### [ABOUT THIS TASK]
Update the lines starting at the one that contains "Identify the location of y-tick-label: 0.3." and ending at the one that contains "Locate an element" by changing "GUI agent" to "screen assistant". Give back only those lines, with nothing else altered.

### [DATA PROVIDED]
┏━━

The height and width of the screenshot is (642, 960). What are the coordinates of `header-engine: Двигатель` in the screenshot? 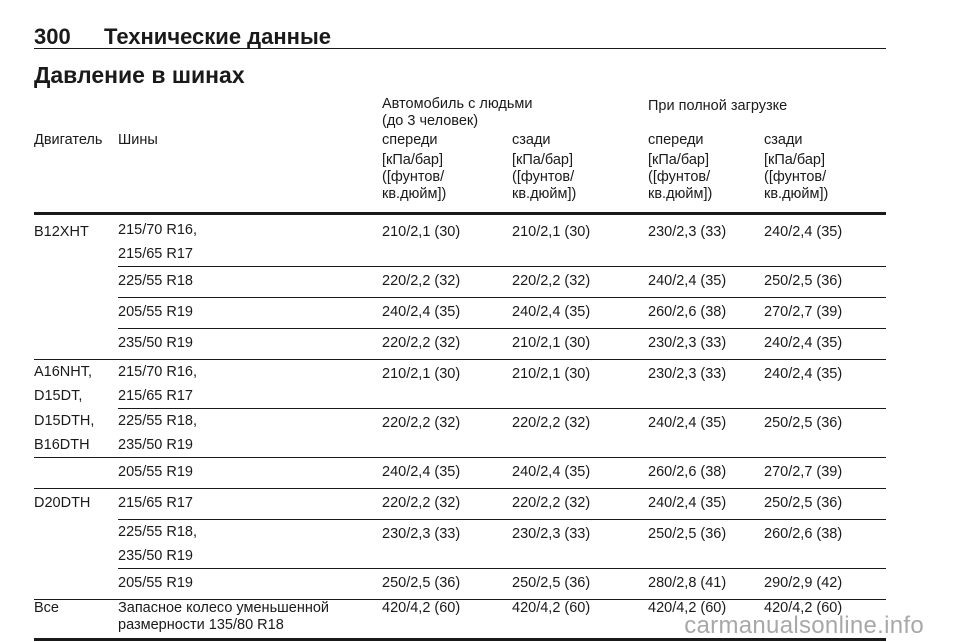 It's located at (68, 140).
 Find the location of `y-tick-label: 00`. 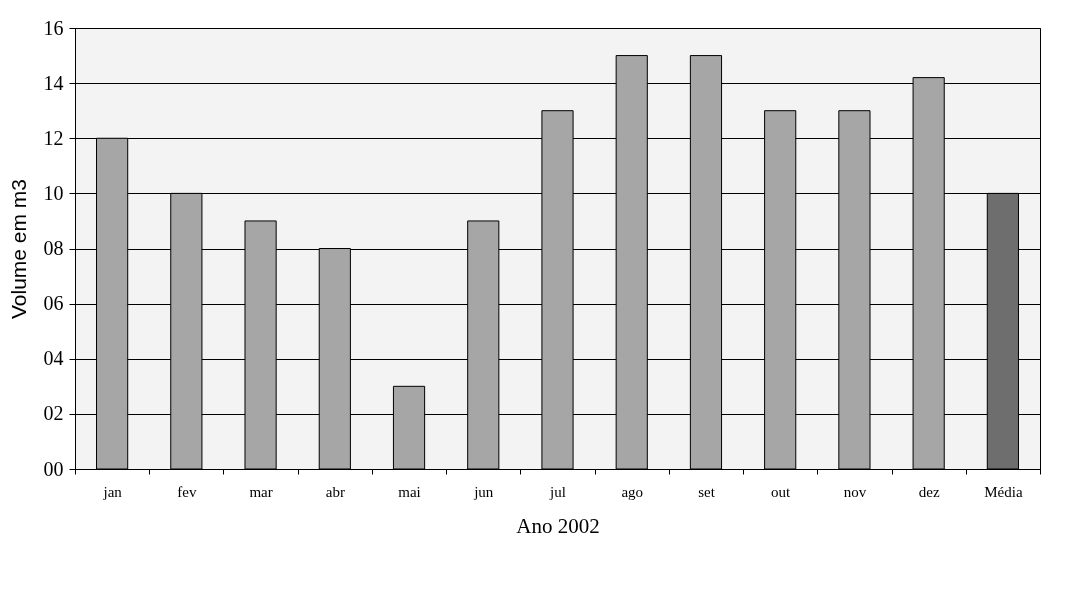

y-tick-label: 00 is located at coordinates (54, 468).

┗━━
┏━━

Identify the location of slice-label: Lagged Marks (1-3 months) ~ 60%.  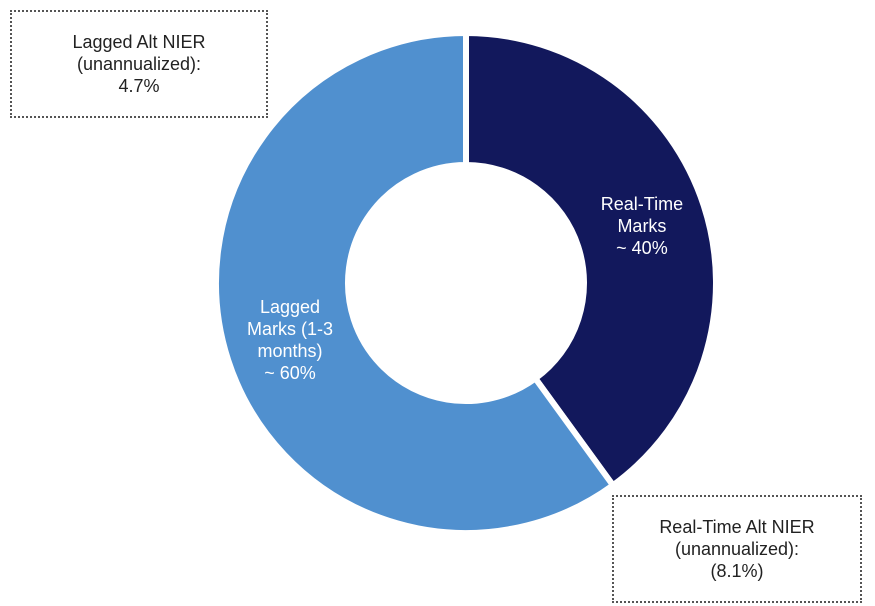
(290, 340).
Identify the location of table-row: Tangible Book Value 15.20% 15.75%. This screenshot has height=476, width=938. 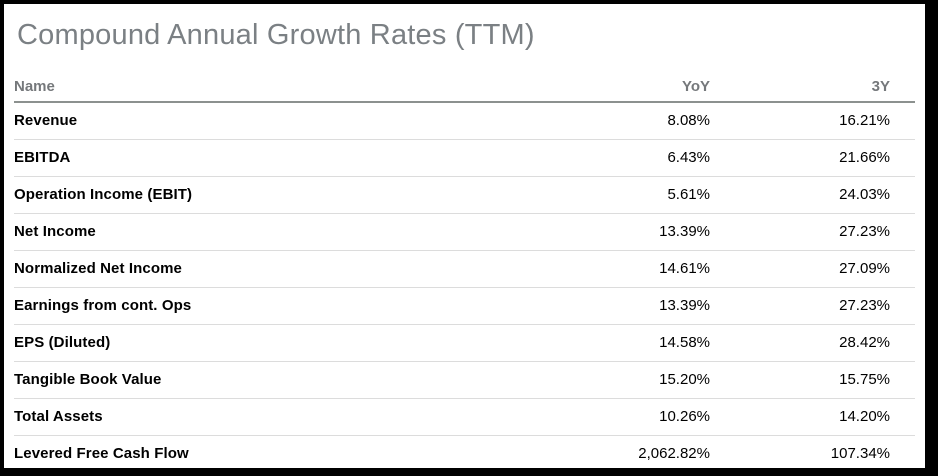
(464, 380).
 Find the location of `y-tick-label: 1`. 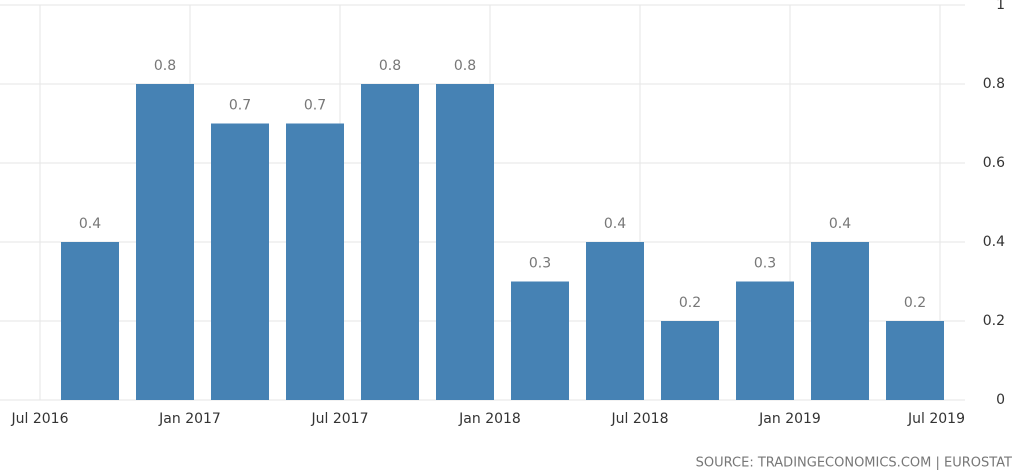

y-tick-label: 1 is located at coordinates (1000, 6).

┗━━
┏━━

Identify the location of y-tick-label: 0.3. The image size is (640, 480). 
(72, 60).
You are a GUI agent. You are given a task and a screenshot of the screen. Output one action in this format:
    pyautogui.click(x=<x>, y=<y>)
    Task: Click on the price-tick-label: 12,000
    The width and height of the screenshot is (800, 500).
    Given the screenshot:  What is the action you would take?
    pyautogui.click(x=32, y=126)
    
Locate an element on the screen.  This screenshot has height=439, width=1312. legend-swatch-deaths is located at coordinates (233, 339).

┗━━

### [THE COMPLETED TASK]
Identify the location of y-tick-label: 0.3. The image size is (640, 480). 
(72, 60).
You are a screen assistant. You are given a task and a screenshot of the screen. Output one action in this format:
    pyautogui.click(x=<x>, y=<y>)
    Task: Click on the price-tick-label: 12,000
    The width and height of the screenshot is (800, 500).
    Given the screenshot:  What is the action you would take?
    pyautogui.click(x=32, y=126)
    
Locate an element on the screen.  This screenshot has height=439, width=1312. legend-swatch-deaths is located at coordinates (233, 339).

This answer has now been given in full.